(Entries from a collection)
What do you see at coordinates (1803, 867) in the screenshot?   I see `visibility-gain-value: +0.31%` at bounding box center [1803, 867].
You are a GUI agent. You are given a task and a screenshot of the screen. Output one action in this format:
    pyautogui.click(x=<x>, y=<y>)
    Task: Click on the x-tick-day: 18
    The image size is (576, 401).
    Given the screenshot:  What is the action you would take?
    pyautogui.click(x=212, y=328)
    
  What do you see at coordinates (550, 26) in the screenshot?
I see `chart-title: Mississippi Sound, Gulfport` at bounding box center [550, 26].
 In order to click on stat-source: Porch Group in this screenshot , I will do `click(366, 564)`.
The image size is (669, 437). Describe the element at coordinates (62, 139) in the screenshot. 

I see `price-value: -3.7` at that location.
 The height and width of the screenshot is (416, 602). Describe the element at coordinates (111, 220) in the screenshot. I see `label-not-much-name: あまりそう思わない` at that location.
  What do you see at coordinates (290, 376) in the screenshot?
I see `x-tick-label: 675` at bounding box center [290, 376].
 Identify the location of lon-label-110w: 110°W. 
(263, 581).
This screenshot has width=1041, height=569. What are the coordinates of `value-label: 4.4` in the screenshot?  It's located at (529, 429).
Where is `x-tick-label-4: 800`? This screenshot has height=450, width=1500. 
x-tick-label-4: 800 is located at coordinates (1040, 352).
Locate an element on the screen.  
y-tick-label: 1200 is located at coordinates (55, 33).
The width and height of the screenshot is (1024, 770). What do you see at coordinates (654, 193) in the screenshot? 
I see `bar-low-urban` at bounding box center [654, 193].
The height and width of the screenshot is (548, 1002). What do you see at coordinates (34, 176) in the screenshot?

**JOB ITEM:**
Please reproduce all of the entries above word for word.

**RESULT OF THE TASK:**
What do you see at coordinates (1803, 867) in the screenshot?   I see `visibility-gain-value: +0.31%` at bounding box center [1803, 867].
You are a GUI agent. You are given a task and a screenshot of the screen. Output one action in this format:
    pyautogui.click(x=<x>, y=<y>)
    Task: Click on the x-tick-day: 18
    The image size is (576, 401).
    Given the screenshot:  What is the action you would take?
    pyautogui.click(x=212, y=328)
    
  What do you see at coordinates (550, 26) in the screenshot?
I see `chart-title: Mississippi Sound, Gulfport` at bounding box center [550, 26].
 In order to click on stat-source: Porch Group in this screenshot , I will do `click(366, 564)`.
The image size is (669, 437). Describe the element at coordinates (62, 139) in the screenshot. 

I see `price-value: -3.7` at that location.
 The height and width of the screenshot is (416, 602). Describe the element at coordinates (111, 220) in the screenshot. I see `label-not-much-name: あまりそう思わない` at that location.
  What do you see at coordinates (290, 376) in the screenshot?
I see `x-tick-label: 675` at bounding box center [290, 376].
 Identify the location of lon-label-110w: 110°W. 
(263, 581).
This screenshot has width=1041, height=569. What are the coordinates of `value-label: 4.4` in the screenshot?  It's located at (529, 429).
Where is `x-tick-label-4: 800`? This screenshot has height=450, width=1500. 
x-tick-label-4: 800 is located at coordinates (1040, 352).
Locate an element on the screen.  
y-tick-label: 1200 is located at coordinates (55, 33).
The width and height of the screenshot is (1024, 770). What do you see at coordinates (654, 193) in the screenshot? 
I see `bar-low-urban` at bounding box center [654, 193].
The height and width of the screenshot is (548, 1002). What do you see at coordinates (34, 176) in the screenshot?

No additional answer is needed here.